Все эти явления, объясняющие специфику развития социалистических литератур в национальных условиях, не следует смешивать с другими тенденциями, которые могут повести к некоему «объединению» социалистического реализма с модернизмом и касаются самого существа метода. Так, в Югославии получила определенное распространение теория, отрицающая общественную роль литературы на том основании, что творческий процесс возникает в результате сопротивления человека «отчуждающим» воздействиям общества, в том числе и социалистического.

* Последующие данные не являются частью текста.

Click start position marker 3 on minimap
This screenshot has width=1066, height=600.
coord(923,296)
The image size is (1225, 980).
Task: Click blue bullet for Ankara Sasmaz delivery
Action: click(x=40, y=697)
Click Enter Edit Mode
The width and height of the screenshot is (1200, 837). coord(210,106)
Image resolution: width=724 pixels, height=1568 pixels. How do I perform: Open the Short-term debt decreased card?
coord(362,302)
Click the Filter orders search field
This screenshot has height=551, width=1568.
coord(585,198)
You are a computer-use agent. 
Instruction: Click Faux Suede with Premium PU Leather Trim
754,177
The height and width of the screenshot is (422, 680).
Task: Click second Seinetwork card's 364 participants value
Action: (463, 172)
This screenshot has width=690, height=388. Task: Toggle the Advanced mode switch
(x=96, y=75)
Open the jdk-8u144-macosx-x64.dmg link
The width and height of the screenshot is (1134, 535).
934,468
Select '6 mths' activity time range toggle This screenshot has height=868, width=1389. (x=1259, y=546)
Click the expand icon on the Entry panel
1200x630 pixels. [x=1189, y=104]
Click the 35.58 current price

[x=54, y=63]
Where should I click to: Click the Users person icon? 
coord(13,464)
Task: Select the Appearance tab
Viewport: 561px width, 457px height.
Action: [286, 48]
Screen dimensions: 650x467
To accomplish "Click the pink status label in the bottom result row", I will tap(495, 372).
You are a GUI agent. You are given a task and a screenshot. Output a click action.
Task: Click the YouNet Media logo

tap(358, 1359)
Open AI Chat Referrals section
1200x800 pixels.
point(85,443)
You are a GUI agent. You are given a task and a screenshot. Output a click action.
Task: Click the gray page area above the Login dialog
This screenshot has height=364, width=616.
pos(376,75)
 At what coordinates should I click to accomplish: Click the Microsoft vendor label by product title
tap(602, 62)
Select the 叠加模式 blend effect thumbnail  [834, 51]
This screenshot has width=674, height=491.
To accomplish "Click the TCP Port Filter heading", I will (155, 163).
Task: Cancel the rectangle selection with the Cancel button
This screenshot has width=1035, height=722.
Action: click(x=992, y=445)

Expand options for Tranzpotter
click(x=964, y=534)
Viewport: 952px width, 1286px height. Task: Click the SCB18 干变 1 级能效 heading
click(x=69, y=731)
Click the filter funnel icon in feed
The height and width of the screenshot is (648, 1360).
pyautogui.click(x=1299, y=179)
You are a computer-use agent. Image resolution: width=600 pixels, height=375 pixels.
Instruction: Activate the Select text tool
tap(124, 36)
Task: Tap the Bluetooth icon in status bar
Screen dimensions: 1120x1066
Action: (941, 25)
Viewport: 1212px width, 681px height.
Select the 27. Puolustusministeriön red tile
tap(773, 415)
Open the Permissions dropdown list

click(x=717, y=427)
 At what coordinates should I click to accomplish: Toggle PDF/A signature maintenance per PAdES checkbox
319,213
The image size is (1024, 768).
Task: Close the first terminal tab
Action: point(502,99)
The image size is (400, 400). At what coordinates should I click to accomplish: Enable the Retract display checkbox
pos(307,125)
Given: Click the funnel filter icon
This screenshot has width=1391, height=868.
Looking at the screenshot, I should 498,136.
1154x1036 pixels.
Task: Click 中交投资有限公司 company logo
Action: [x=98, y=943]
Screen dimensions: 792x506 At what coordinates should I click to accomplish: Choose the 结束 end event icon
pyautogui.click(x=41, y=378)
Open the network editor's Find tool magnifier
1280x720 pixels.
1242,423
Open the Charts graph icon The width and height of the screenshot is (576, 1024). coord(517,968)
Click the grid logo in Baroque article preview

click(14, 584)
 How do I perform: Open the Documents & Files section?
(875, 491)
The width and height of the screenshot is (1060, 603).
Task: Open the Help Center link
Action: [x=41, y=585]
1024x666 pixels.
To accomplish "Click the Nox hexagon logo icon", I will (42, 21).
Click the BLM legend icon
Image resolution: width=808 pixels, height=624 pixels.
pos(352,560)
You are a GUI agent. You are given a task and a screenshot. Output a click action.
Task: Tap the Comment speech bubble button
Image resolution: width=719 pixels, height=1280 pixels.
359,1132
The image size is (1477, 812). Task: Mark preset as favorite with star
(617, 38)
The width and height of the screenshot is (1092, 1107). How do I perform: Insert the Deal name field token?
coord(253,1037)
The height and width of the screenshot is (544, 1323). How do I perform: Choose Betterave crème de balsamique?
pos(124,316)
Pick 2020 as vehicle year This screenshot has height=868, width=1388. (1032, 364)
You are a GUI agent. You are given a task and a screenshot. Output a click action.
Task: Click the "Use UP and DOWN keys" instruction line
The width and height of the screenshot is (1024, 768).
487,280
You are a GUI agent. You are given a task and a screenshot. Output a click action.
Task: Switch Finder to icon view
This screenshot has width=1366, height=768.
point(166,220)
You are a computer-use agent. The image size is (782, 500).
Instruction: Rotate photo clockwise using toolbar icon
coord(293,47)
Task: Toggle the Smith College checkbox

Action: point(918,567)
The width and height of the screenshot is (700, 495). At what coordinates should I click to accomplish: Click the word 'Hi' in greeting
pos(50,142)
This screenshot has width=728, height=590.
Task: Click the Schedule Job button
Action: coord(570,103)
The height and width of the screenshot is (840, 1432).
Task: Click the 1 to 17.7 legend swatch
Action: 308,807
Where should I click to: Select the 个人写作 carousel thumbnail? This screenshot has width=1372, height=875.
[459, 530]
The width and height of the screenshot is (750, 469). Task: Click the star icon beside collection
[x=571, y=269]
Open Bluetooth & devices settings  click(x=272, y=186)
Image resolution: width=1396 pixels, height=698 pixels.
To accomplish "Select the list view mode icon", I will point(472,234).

Объективно сейчас можно говорить не только о дальнейшем развитии социалистического реализма в литературах социалистических стран (даже там, где имеются известные противоречия в теории), но и о некоем новом этапе истории этих литератур, развития этого метода. Причем многие новые черты сближают литературы европейских социалистических стран с современной советской литературой. Такими новыми чертами можно считать: углубившееся понимание значения человеческой личности и неотделимое от этого понимания сознание личной ответственности, вся мера которой не может быть передоверена коллективу (как порой представлялось в прошлом); повышение интереса к психологии индивидуума, к проблемам морали; изменение характера конфликта: если в первое послевоенное десятилетие преобладал «открытый» конфликт, основанный чаще всего на столкновениях с классовым врагом, то теперь он переносится также в человеческое сознание, становится психологическим, моральным конфликтом (повесть З. Посмыш «Пассажирка», роман Л. Бублика «Позвоночник» и др.). Показательны и изменения в структуре и иерархии жанров: прозаики тяготеют к репортажу, к «литературе факта» («Бронзовые врата» Т. Брезы), с одной стороны, и к лирике, философским и сатирическим жанрам – с другой. Репортаж, очерк и другие документальные и публицистические жанры ныне часто берут на себя функции непосредственного исследования общественных проблем, сохраняя при этом обаяние художественного творчества. Вместе с тем отнюдь не исчезает жанр социального романа, в котором наиболее ощутимо влияние классических традиций («Прорыв» Б. Чопича, «Хвала и слава» Я. Ивашкевича, романы М. Шульца «Мы не пыль на ветру», Д. Нолля «Приключения Вернера Хольта», «Оле Бинкоп» Э. Штриттматтера, продолжающие и актуализирующие традиции немецкого романа воспитания). Заметна тенденция к усилению интеллектуального начала в литературе, ведущая к созданию новых поэтических форм (пьеса М. Кундеры «Владельцы ключей»).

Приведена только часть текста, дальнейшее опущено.